» **What the task asks**
Give back all the data exactly, line by line.

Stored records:
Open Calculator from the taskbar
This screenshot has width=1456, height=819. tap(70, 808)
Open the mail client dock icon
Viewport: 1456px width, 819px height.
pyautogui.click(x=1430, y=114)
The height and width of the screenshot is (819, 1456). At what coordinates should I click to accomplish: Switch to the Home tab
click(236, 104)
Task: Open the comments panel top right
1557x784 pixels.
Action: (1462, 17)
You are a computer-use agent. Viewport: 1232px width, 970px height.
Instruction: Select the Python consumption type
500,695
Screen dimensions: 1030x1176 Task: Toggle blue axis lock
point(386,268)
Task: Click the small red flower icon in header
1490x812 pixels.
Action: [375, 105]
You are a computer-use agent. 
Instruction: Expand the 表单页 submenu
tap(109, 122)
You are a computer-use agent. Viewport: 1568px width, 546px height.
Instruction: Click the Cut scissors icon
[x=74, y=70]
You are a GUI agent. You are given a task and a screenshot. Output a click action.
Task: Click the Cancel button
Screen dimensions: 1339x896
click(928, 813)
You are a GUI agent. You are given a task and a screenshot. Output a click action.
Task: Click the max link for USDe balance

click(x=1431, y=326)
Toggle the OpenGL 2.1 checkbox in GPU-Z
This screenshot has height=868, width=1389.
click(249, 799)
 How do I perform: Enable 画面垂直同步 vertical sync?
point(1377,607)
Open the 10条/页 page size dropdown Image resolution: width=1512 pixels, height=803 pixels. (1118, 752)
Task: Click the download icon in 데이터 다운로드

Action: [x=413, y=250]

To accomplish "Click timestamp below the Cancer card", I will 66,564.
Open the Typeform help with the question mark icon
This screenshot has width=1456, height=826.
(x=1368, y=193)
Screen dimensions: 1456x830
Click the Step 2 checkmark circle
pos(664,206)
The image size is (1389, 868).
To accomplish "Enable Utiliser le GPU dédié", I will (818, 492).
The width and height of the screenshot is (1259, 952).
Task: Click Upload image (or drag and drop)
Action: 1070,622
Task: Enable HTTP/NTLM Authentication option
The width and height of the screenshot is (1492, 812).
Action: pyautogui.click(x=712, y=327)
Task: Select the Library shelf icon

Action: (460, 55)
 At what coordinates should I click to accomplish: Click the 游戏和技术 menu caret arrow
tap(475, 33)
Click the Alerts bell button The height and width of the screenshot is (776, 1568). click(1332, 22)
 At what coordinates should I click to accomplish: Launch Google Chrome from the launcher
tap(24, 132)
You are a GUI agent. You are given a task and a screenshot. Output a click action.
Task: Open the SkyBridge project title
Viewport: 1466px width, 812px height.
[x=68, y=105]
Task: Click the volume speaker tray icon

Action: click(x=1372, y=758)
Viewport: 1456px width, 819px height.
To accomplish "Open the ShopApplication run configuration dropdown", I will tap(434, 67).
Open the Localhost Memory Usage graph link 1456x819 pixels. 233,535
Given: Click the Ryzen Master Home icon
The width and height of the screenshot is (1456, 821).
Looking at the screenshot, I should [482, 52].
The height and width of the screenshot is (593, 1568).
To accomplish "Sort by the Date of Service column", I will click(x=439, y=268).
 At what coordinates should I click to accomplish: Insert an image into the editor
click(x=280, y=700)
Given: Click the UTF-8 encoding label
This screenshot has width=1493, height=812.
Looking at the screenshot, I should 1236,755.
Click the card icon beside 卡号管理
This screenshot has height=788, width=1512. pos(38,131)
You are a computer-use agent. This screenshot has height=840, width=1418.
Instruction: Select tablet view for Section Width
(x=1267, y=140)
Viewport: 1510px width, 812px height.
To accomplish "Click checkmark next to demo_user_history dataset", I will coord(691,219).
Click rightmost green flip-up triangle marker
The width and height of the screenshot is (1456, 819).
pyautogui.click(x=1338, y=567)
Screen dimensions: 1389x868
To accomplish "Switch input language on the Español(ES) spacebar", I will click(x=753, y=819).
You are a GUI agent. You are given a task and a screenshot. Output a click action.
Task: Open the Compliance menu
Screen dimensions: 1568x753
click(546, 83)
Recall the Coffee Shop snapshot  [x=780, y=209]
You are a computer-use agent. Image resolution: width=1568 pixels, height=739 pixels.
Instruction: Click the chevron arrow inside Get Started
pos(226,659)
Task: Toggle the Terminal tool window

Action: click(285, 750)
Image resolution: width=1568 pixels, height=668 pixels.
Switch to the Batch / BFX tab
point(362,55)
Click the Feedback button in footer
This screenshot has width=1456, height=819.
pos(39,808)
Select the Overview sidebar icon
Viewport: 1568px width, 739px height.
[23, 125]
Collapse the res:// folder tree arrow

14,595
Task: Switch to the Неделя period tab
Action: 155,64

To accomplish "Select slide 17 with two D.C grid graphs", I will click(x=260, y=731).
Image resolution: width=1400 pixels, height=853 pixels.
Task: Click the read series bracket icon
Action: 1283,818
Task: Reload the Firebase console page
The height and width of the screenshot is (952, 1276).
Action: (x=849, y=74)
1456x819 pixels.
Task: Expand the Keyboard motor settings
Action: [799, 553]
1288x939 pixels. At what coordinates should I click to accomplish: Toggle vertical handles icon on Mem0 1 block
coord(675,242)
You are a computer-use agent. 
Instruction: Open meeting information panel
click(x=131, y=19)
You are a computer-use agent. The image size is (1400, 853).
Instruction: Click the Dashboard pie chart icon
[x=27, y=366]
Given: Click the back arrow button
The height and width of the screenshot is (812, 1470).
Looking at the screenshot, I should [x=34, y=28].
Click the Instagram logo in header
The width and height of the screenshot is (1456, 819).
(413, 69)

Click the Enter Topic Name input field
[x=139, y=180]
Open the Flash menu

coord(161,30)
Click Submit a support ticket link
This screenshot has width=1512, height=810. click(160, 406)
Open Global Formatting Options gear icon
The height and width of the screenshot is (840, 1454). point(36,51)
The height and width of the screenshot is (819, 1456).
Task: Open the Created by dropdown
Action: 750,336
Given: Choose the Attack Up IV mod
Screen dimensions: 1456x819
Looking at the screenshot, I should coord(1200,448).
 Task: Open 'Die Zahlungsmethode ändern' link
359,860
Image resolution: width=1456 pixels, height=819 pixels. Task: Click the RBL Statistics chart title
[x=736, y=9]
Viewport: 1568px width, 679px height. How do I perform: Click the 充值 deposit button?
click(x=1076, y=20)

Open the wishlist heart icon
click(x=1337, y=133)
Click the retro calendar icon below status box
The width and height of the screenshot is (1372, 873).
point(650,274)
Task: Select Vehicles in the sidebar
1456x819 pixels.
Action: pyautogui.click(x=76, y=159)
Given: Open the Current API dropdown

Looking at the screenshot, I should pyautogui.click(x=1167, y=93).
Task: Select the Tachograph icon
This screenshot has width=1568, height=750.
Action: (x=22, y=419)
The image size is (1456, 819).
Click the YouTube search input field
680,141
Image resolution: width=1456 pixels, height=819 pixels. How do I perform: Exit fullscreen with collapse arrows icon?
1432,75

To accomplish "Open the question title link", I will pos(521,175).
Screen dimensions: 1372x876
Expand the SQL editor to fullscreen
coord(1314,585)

» **Solution to the problem**
Open Calculator from the taskbar
This screenshot has width=1456, height=819. tap(70, 808)
Open the mail client dock icon
Viewport: 1456px width, 819px height.
pyautogui.click(x=1430, y=114)
The height and width of the screenshot is (819, 1456). At what coordinates should I click to accomplish: Switch to the Home tab
click(236, 104)
Task: Open the comments panel top right
1557x784 pixels.
Action: (1462, 17)
You are a computer-use agent. Viewport: 1232px width, 970px height.
Instruction: Select the Python consumption type
500,695
Screen dimensions: 1030x1176 Task: Toggle blue axis lock
point(386,268)
Task: Click the small red flower icon in header
1490x812 pixels.
Action: [375, 105]
You are a computer-use agent. 
Instruction: Expand the 表单页 submenu
tap(109, 122)
You are a computer-use agent. Viewport: 1568px width, 546px height.
Instruction: Click the Cut scissors icon
[x=74, y=70]
You are a GUI agent. You are given a task and a screenshot. Output a click action.
Task: Click the Cancel button
Screen dimensions: 1339x896
click(928, 813)
You are a GUI agent. You are given a task and a screenshot. Output a click action.
Task: Click the max link for USDe balance

click(x=1431, y=326)
Toggle the OpenGL 2.1 checkbox in GPU-Z
This screenshot has height=868, width=1389.
click(249, 799)
 How do I perform: Enable 画面垂直同步 vertical sync?
point(1377,607)
Open the 10条/页 page size dropdown Image resolution: width=1512 pixels, height=803 pixels. (1118, 752)
Task: Click the download icon in 데이터 다운로드

Action: [x=413, y=250]

To accomplish "Click timestamp below the Cancer card", I will 66,564.
Open the Typeform help with the question mark icon
This screenshot has width=1456, height=826.
(x=1368, y=193)
Screen dimensions: 1456x830
Click the Step 2 checkmark circle
pos(664,206)
The image size is (1389, 868).
To accomplish "Enable Utiliser le GPU dédié", I will (818, 492).
The width and height of the screenshot is (1259, 952).
Task: Click Upload image (or drag and drop)
Action: 1070,622
Task: Enable HTTP/NTLM Authentication option
The width and height of the screenshot is (1492, 812).
Action: pyautogui.click(x=712, y=327)
Task: Select the Library shelf icon

Action: (460, 55)
 At what coordinates should I click to accomplish: Click the 游戏和技术 menu caret arrow
tap(475, 33)
Click the Alerts bell button The height and width of the screenshot is (776, 1568). click(1332, 22)
 At what coordinates should I click to accomplish: Launch Google Chrome from the launcher
tap(24, 132)
You are a GUI agent. You are given a task and a screenshot. Output a click action.
Task: Open the SkyBridge project title
Viewport: 1466px width, 812px height.
[x=68, y=105]
Task: Click the volume speaker tray icon

Action: click(x=1372, y=758)
Viewport: 1456px width, 819px height.
To accomplish "Open the ShopApplication run configuration dropdown", I will tap(434, 67).
Open the Localhost Memory Usage graph link 1456x819 pixels. 233,535
Given: Click the Ryzen Master Home icon
The width and height of the screenshot is (1456, 821).
Looking at the screenshot, I should [482, 52].
The height and width of the screenshot is (593, 1568).
To accomplish "Sort by the Date of Service column", I will click(x=439, y=268).
 At what coordinates should I click to accomplish: Insert an image into the editor
click(x=280, y=700)
Given: Click the UTF-8 encoding label
This screenshot has width=1493, height=812.
Looking at the screenshot, I should 1236,755.
Click the card icon beside 卡号管理
This screenshot has height=788, width=1512. pos(38,131)
You are a computer-use agent. This screenshot has height=840, width=1418.
Instruction: Select tablet view for Section Width
(x=1267, y=140)
Viewport: 1510px width, 812px height.
To accomplish "Click checkmark next to demo_user_history dataset", I will coord(691,219).
Click rightmost green flip-up triangle marker
The width and height of the screenshot is (1456, 819).
pyautogui.click(x=1338, y=567)
Screen dimensions: 1389x868
To accomplish "Switch input language on the Español(ES) spacebar", I will click(x=753, y=819).
You are a GUI agent. You are given a task and a screenshot. Output a click action.
Task: Open the Compliance menu
Screen dimensions: 1568x753
click(546, 83)
Recall the Coffee Shop snapshot  [x=780, y=209]
You are a computer-use agent. Image resolution: width=1568 pixels, height=739 pixels.
Instruction: Click the chevron arrow inside Get Started
pos(226,659)
Task: Toggle the Terminal tool window

Action: click(285, 750)
Image resolution: width=1568 pixels, height=668 pixels.
Switch to the Batch / BFX tab
point(362,55)
Click the Feedback button in footer
This screenshot has width=1456, height=819.
pos(39,808)
Select the Overview sidebar icon
Viewport: 1568px width, 739px height.
[23, 125]
Collapse the res:// folder tree arrow

14,595
Task: Switch to the Неделя period tab
Action: 155,64

To accomplish "Select slide 17 with two D.C grid graphs", I will click(x=260, y=731).
Image resolution: width=1400 pixels, height=853 pixels.
Task: Click the read series bracket icon
Action: 1283,818
Task: Reload the Firebase console page
The height and width of the screenshot is (952, 1276).
Action: (x=849, y=74)
1456x819 pixels.
Task: Expand the Keyboard motor settings
Action: [799, 553]
1288x939 pixels. At what coordinates should I click to accomplish: Toggle vertical handles icon on Mem0 1 block
coord(675,242)
You are a computer-use agent. 
Instruction: Open meeting information panel
click(x=131, y=19)
You are a computer-use agent. The image size is (1400, 853).
Instruction: Click the Dashboard pie chart icon
[x=27, y=366]
Given: Click the back arrow button
The height and width of the screenshot is (812, 1470).
Looking at the screenshot, I should [x=34, y=28].
Click the Instagram logo in header
The width and height of the screenshot is (1456, 819).
(413, 69)

Click the Enter Topic Name input field
[x=139, y=180]
Open the Flash menu

coord(161,30)
Click Submit a support ticket link
This screenshot has width=1512, height=810. click(160, 406)
Open Global Formatting Options gear icon
The height and width of the screenshot is (840, 1454). point(36,51)
The height and width of the screenshot is (819, 1456).
Task: Open the Created by dropdown
Action: 750,336
Given: Choose the Attack Up IV mod
Screen dimensions: 1456x819
Looking at the screenshot, I should coord(1200,448).
 Task: Open 'Die Zahlungsmethode ändern' link
359,860
Image resolution: width=1456 pixels, height=819 pixels. Task: Click the RBL Statistics chart title
[x=736, y=9]
Viewport: 1568px width, 679px height. How do I perform: Click the 充值 deposit button?
click(x=1076, y=20)

Open the wishlist heart icon
click(x=1337, y=133)
Click the retro calendar icon below status box
The width and height of the screenshot is (1372, 873).
point(650,274)
Task: Select Vehicles in the sidebar
1456x819 pixels.
Action: pyautogui.click(x=76, y=159)
Given: Open the Current API dropdown

Looking at the screenshot, I should pyautogui.click(x=1167, y=93).
Task: Select the Tachograph icon
This screenshot has width=1568, height=750.
Action: (x=22, y=419)
The image size is (1456, 819).
Click the YouTube search input field
680,141
Image resolution: width=1456 pixels, height=819 pixels. How do I perform: Exit fullscreen with collapse arrows icon?
1432,75

To accomplish "Open the question title link", I will pos(521,175).
Screen dimensions: 1372x876
Expand the SQL editor to fullscreen
coord(1314,585)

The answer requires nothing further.